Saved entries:
┏━━
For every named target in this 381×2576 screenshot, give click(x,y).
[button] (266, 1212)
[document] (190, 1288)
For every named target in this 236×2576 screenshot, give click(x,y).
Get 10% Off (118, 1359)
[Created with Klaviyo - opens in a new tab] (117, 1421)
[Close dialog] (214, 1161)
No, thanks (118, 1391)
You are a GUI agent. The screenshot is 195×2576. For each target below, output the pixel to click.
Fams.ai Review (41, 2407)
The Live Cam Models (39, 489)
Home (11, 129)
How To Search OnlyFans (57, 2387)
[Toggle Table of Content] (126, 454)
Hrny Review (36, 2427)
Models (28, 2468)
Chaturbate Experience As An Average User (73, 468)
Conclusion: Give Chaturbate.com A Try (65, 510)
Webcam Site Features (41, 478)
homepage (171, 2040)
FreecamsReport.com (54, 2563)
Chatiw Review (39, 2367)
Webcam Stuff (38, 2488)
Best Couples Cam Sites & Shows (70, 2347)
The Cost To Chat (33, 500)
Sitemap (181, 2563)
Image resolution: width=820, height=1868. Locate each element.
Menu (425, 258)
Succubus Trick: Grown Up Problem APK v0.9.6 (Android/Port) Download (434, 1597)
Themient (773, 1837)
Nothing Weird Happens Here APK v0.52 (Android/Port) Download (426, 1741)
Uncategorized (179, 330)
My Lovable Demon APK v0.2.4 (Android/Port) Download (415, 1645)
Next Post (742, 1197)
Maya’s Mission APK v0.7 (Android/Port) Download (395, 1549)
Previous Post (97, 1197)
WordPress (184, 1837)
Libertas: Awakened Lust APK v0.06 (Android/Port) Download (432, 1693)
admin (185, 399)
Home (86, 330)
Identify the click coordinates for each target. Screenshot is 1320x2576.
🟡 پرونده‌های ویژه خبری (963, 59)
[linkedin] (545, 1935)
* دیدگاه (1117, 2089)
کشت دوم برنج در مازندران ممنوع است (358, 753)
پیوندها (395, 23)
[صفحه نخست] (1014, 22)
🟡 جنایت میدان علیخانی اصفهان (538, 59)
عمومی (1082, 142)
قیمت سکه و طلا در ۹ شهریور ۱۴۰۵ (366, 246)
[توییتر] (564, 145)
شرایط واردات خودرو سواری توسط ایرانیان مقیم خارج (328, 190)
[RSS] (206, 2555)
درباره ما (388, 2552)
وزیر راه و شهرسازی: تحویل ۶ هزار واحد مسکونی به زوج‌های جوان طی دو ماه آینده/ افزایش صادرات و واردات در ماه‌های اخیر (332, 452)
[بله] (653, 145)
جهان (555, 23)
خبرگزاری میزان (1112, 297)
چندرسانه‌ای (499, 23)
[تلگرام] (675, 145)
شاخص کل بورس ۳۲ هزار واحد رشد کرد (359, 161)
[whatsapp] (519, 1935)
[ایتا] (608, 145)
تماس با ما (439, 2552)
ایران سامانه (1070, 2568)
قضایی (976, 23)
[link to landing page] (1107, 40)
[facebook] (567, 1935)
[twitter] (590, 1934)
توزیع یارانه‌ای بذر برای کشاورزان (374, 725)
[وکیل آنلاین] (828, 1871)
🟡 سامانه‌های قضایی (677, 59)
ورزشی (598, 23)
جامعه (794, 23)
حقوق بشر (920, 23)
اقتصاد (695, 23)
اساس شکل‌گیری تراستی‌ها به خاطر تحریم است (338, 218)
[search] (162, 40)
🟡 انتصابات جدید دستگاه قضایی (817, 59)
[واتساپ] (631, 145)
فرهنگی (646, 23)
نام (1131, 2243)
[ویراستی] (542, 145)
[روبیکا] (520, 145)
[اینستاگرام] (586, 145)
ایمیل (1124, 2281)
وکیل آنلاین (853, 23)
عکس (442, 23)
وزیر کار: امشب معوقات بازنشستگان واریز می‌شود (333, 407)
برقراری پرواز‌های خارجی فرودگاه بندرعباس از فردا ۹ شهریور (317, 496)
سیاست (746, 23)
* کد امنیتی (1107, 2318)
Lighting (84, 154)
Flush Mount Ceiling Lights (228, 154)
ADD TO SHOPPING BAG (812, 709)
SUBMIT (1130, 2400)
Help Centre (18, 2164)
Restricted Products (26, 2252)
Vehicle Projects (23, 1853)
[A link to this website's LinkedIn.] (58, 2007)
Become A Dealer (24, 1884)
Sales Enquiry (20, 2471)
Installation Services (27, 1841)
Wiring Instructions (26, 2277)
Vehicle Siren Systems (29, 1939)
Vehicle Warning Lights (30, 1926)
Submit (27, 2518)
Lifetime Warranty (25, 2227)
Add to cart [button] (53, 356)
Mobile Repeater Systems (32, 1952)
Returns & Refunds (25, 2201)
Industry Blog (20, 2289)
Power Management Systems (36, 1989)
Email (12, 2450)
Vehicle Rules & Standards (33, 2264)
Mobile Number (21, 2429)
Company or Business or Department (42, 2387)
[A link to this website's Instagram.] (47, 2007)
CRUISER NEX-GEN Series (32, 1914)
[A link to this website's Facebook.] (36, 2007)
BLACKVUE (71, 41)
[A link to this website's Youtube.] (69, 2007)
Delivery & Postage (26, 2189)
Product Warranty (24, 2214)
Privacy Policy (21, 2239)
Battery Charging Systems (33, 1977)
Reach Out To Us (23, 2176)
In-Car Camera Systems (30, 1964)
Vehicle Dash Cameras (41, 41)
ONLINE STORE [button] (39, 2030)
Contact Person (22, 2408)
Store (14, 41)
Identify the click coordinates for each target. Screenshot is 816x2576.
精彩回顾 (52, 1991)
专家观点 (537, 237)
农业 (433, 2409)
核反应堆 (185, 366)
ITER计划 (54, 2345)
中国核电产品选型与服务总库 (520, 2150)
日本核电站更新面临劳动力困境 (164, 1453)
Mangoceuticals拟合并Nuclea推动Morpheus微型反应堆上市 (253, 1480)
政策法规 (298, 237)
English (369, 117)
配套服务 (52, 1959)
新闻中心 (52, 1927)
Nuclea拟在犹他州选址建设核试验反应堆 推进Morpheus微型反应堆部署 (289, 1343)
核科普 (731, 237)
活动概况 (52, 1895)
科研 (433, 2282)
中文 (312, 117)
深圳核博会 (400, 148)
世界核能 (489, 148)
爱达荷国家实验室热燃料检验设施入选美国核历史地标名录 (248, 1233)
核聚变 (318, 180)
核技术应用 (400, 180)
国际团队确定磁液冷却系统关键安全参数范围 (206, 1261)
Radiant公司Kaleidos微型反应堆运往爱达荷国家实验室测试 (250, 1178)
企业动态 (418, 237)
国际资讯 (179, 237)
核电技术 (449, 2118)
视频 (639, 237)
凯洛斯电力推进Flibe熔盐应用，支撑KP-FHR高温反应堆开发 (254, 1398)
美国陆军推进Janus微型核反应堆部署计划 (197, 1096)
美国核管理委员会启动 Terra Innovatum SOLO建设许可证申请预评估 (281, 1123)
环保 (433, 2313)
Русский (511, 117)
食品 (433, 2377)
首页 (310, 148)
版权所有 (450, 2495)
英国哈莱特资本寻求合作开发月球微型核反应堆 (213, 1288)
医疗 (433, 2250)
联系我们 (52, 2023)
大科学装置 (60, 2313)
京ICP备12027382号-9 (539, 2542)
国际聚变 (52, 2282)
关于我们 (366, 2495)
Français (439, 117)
┗━━
**Instructions to follow:** Among the records above, repeat exactly the line with "世界核能 (489, 148)", the line with "环保 (433, 2313)", and every line in between, and only those.

**Exercise response:**
世界核能 (489, 148)
爱达荷国家实验室热燃料检验设施入选美国核历史地标名录 (248, 1233)
核聚变 (318, 180)
核技术应用 (400, 180)
国际团队确定磁液冷却系统关键安全参数范围 (206, 1261)
Radiant公司Kaleidos微型反应堆运往爱达荷国家实验室测试 (250, 1178)
企业动态 (418, 237)
国际资讯 (179, 237)
核电技术 (449, 2118)
视频 (639, 237)
凯洛斯电力推进Flibe熔盐应用，支撑KP-FHR高温反应堆开发 (254, 1398)
美国陆军推进Janus微型核反应堆部署计划 (197, 1096)
美国核管理委员会启动 Terra Innovatum SOLO建设许可证申请预评估 (281, 1123)
环保 (433, 2313)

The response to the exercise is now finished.